O córrego poluído, que separa a Vila Bertini do Parque Nova Carioba, tem o nome de Bertini e possui papel fundamental no abastecimento de água da cidade, além de ser um importante corredor de biodiversidade para a fauna e a flora regional.
SAIBA MAIS: A importância ecológica do Córrego Bertini, poluído pela Goodyear
O advogado criminalista, Doutor e Mestre em Direito pela Universidade Federal Fluminense (UFF), Diego Valadares, explicou como o descarte irregular dos dejetos pode resultar em penalidades por crime ambiental.
Além do crime de poluição hídrica, o especialista também destacou o agravante no descarte incorreto de substâncias como o óleo e a graxa, na água do córrego.
Caso seja confirmado que o sistema de tratamento de efluentes da fábrica operava fora dos parâmetros fixados na licença, a empresa pode responder criminalmente pelo funcionamento de atividades potencialmente poluidoras contrariando as condições licenciadas.

Responsabilidade de profissionais da empresa
Segundo o sistema jurídico brasileiro, tanto a pessoa jurídica quanto os dirigentes, ou seja, gerentes ou responsáveis técnicos da área podem ser responsabilizados simultaneamente pelo caso, baseado no art. 3º, Lei 9.605/1998 e Súmula 623/STJ.

De acordo com isso, a investigação deverá apurar a existência de dolo ou culpa na conduta dos administradores e identificar eventuais falhas na fiscalização interna da empresa.
Possibilidade de acordo consensual ou responsabilização penal
Os próximos passos do processo incluem o envio dos relatórios técnicos da Cetesb ao Ministério Público, que poderá abrir um inquérito policial ambiental e, ao final, oferecer denúncia criminal.

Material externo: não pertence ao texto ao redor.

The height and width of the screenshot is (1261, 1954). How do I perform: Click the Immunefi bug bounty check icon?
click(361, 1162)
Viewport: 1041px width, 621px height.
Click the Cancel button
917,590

O descarte irregular no córrego ultrapassa o âmbito administrativo e pode chegar a responsabilização penal da empresa e de seus gestores, além de medidas cíveis para reparação ambiental integral, a depender das conclusões periciais e da postura colaborativa da companhia.

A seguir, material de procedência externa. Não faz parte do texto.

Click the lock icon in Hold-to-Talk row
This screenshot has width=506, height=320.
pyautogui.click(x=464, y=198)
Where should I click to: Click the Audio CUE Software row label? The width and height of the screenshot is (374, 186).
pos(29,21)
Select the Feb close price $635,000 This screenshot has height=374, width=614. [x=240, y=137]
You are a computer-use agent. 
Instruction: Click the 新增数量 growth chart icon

Quais as exigências já impostas pela Cetesb?
- Pagar a multa de R$ 115,2 mil;
- Apresentar relatório técnico, elaborado por profissional habilitado, que comprove a remoção dos resíduos de óleos e graxas existentes no córrego e seus afluentes;
- Comprovar a destinação adequada dos resíduos removidos;
- Realizar a recuperação ambiental das áreas impactadas, incluindo descrição dos métodos utilizados e registros fotográficos antes, durante e após a intervenção;
- Apresentar relatório técnico que explique por que ocorreu o descarte irregular;
- Fazer e comprovar medidas corretivas no sistema de tratamento de efluentes;
- Informar os procedimentos de manutenção e monitoramento do sistema de tratamento de efluentes.
Em nota, a Goodyear informou que já está em contato com os órgãos responsáveis para avaliar o caso e tomar as providências necessárias.